Another option is to deliver multiple base editors, each tasked with fixing one mutation. This also isn’t easy. Similar to the struggles that Martin encountered when delivering two genes, delivering two base editors requires a spacious vector. Base editors also aren’t known for precision; they often fail to edit their target or edit the wrong part of the genome. As scientists add more editors, the chances of getting the right combination of edits decreases.

“As an engineer, we have all these different knobs that we can turn to customize a genome editing strategy to a particular genotype that we want to fix,” Saha said. “Going into this world, there was a need for more quantitative modeling to understand the effects of these different knobs that we can turn.”

These uncertainties prompted Saha to take a closer look at what happens when two base editors are set loose in the genome. He tested this approach in cells from patients with a condition called Pompe Disease, which isn’t polygenic but it still has some tricky genetic characteristics.

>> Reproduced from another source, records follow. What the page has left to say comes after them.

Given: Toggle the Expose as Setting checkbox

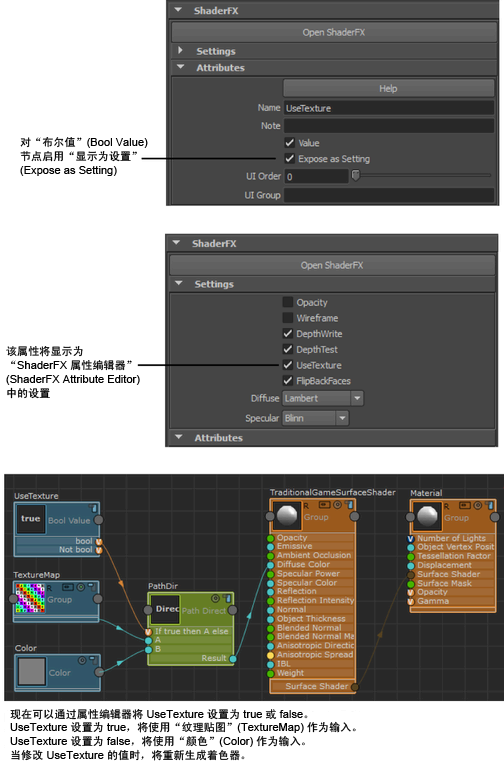Looking at the screenshot, I should (x=289, y=159).
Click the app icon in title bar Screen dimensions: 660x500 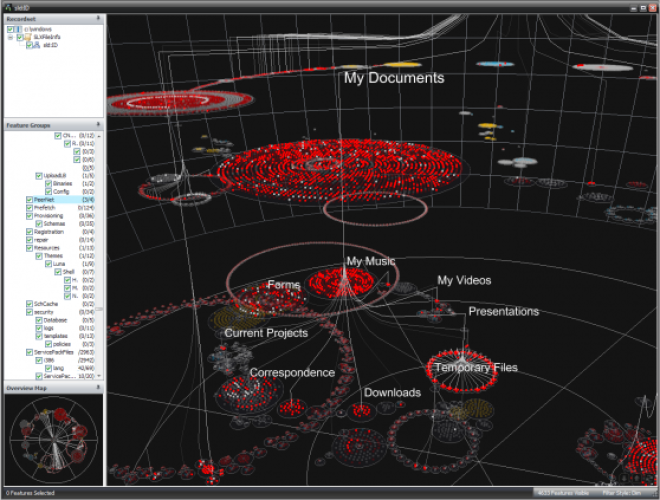(x=6, y=5)
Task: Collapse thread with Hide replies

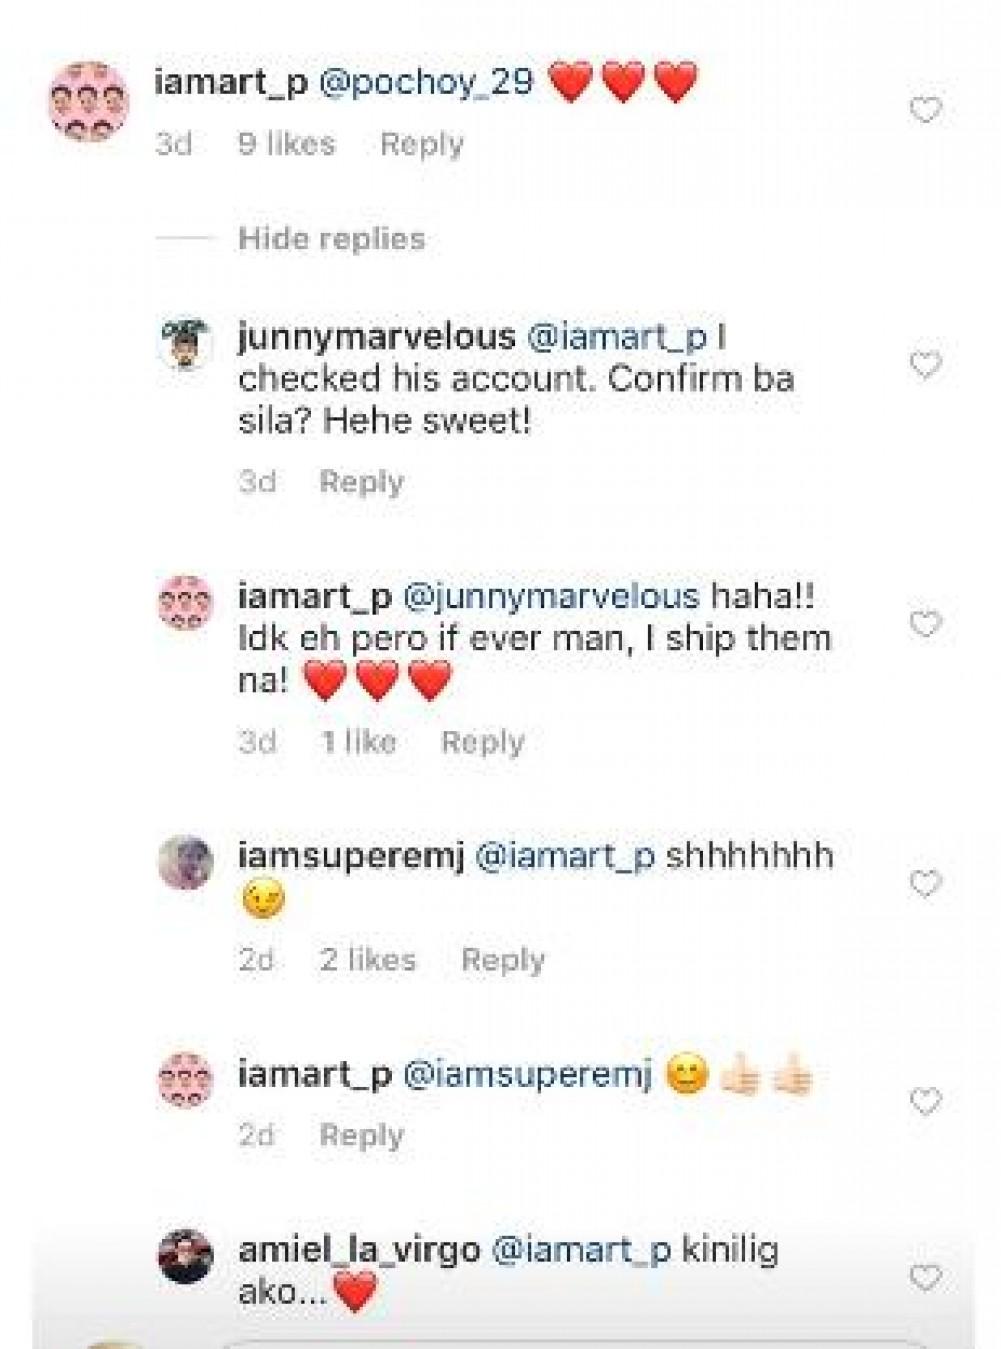Action: point(331,239)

Pompe Disease is caused by mutations localized in one particular gene called GAA, which encodes a protein called acid alpha-glucosidase that breaks down glycogen, the complex assembly of many glucose molecules. When mutations inactivate GAA, glycogen builds up to potentially fatal levels in cells. The disease is recessive, but a person can inherit different mutations from each parent, which leaves two mutations to fix in the gene.

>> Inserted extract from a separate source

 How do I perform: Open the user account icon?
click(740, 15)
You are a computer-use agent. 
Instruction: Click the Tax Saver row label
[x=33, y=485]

Published in Nature Communications, Saha’s findings illustrate the complex negotiations happening between base editors in a single cell. His team developed a computational model that predicted how effectively they could edit liver cells in infants by taking into account factors such as the base editors’ precision, how much of each base editor was delivered, when it was delivered, and what kind of cell it reached.

Precision is key, especially when editing at two positions. If the first base editor is not precise, it may make edits that prevent the second editor from recognizing its target sequence. Editors that are more precise didn’t always edit efficiently, sometimes editing as few as 5% of cells. But Saha isn’t deterred because using a different delivery mechanism such as a lipid nanoparticle and repeated dosing can boost the number of cells it reaches. “These gene correction strategies that are quite precise still have promise as a therapeutic,” he said.

For a disease like Pompe Disease, targeting both mutations isn’t necessary to treat the patient; a single fix still works. To make multiple edits, however, there’s still a lot of work to be done to understand how cells react to having multiple parts of their genomes edited and not always edited correctly. As scientists try to make three, four, or more edits, efficiency will continue to drop. According to Saha, organs like the eye may be good places to start because established delivery systems ensure higher efficiency.

“We have our hands full with single gene disorders,” Saha said. “But certainly the next logical step could be trying to administer multiple of those editors to try to fix multiple variants.”

References

1. Fritsche, L. G. Age-Related Macular Degeneration: Genetics and Biology Coming Together. Annu Rev Genomics Hum Genet  15, 151-171 (2014).
2. Kiss, S. Interim Results from a First-inHuman Phase I/II Gene Therapy Study (FOCUS) of GT005, an Investigational AAV2 Vector Encoding Complement Factor I (CFI), in Patients with Geographic Atrophy (GA). Presented at the Retina Society. September 30, 2021.
3. Khatib, T. Z. et al. Receptor-ligand supplementation via a self-cleaving 2A peptide–based gene therapy promotes CNS axonal transport with functional recovery. Sci Adv  7(14), eabd2590 (2021).
4. Carlson-Stevermer, J. et al. Design of efficacious somatic cell genome editing strategies for recessive and polygenic diseases. Nat Commun  11(1), 6277 (2020).